WHAT YOU NEED TO DO
Please count how many lines of the data include the word "computer". Give only that number in reply.

Stored records:
------------------------------------------------------------
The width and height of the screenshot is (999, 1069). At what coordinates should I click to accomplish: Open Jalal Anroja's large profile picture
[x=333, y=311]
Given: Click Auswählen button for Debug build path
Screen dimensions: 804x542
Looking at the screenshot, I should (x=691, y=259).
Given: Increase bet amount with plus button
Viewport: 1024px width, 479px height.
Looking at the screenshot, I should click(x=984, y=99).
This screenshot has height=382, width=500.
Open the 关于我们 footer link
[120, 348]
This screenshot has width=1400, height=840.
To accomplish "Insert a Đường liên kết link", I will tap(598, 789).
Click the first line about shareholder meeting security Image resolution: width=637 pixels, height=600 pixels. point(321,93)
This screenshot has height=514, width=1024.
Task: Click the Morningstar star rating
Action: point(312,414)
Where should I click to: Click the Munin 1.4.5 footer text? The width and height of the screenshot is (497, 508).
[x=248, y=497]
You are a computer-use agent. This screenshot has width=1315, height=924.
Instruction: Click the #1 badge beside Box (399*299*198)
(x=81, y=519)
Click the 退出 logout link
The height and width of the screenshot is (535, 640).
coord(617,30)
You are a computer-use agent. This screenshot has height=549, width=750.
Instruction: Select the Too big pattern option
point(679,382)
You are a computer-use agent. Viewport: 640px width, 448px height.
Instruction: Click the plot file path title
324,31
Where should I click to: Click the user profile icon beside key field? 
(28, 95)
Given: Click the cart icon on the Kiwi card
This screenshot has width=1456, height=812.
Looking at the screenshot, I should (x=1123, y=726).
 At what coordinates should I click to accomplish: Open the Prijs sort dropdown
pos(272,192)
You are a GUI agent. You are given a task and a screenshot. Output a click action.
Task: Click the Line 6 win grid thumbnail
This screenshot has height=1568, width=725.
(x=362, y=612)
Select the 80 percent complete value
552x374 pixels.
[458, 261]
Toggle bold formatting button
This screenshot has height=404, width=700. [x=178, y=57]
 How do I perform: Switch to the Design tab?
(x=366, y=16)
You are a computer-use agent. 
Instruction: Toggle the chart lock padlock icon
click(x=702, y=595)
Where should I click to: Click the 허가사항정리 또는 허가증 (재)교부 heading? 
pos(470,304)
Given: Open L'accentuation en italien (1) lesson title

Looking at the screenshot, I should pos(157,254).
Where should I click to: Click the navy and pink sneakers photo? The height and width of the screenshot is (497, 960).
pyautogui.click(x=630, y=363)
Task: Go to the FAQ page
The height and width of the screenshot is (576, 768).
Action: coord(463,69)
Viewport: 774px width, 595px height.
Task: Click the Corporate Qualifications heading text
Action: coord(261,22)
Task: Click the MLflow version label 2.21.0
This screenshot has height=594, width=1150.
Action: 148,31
------------------------------------------------------------
RESULT FOR THIS EXERCISE
4